In the case of unconstrained nonlinear optimization, we can apply directly the following Matlab code. But I don't have any idea for the case of constrained problem using this method. I was wondering if I could get help?
Thanks.
function [xopt,fopt,niter,gnorm,dx] = grad_descent(varargin)

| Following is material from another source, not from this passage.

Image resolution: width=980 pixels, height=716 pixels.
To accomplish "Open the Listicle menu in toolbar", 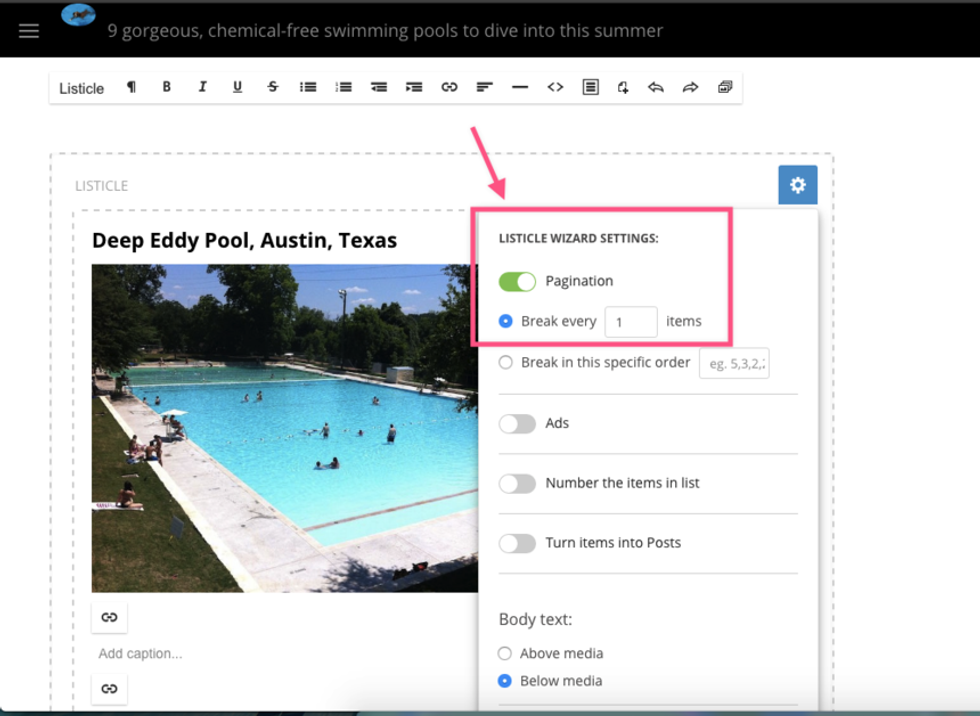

% grad_descent.m demonstrates how the gradient descent method can be used
% to solve a simple unconstrained optimization problem. Taking large step
% sizes can lead to algorithm instability. The variable alpha below
% specifies the fixed step size. Increasing alpha above 0.32 results in
% instability of the algorithm. An alternative approach would involve a
% variable step size determined through line search.
%
% This example was used originally for an optimization demonstration in ME
% 149, Engineering System Design Optimization, a graduate course taught at
% Tufts University in the Mechanical Engineering Department. A
% corresponding video is available at:
%
% http://www.youtube.com/watch?v=cY1YGQQbrpQ
%
% Author: James T. Allison, Assistant Professor, University of Illinois at
% Urbana-Champaign
% Date: 3/4/12
if nargin==0
% define starting point
x0 = [3 3]';
elseif nargin==1
% if a single input argument is provided, it is a user-defined starting
% point.
x0 = varargin{1};
else
error('Incorrect number of input arguments.')
end
% termination tolerance
tol = 1e-6;
% maximum number of allowed iterations
maxiter = 1000;
% minimum allowed perturbation
dxmin = 1e-6;
% step size ( 0.33 causes instability, 0.2 quite accurate)
alpha = 0.1;
% initialize gradient norm, optimization vector, iteration counter, perturbation
gnorm = inf; x = x0; niter = 0; dx = inf;
% define the objective function:
f = @(x1,x2) x1.^2 + x1.*x2 + 3*x2.^2;
% plot objective function contours for visualization:
figure(1); clf; ezcontour(f,[-5 5 -5 5]); axis equal; hold on
% redefine objective function syntax for use with optimization:
f2 = @(x) f(x(1),x(2));
% gradient descent algorithm:
while and(gnorm>=tol, and(niter <= maxiter, dx >= dxmin))
% calculate gradient:
g = grad(x);
gnorm = norm(g);
% take step:
xnew = x - alpha*g;
% check step
if ~isfinite(xnew)
display(['Number of iterations: ' num2str(niter)])
error('x is inf or NaN')
end
% plot current point
plot([x(1) xnew(1)],[x(2) xnew(2)],'ko-')
refresh
% update termination metrics
niter = niter + 1;
dx = norm(xnew-x);
x = xnew;
end
xopt = x;
fopt = f2(xopt);
niter = niter - 1;
% define the gradient of the objective
function g = grad(x)
g = [2*x(1) + x(2)
x(1) + 6*x(2)];
  1 Kommentar
KUDZAISHE CHAMATUMBA
KUDZAISHE CHAMATUMBA am 25 Okt. 2022
Verschoben: Matt J am 25 Okt. 2022
when i actually try to run the code its giving me me an error, it doesnt run.... i also think when the code becomes this long it results in having a ;lot of bugs. Is there anyway we can simplify it, keep it neat , clean and short???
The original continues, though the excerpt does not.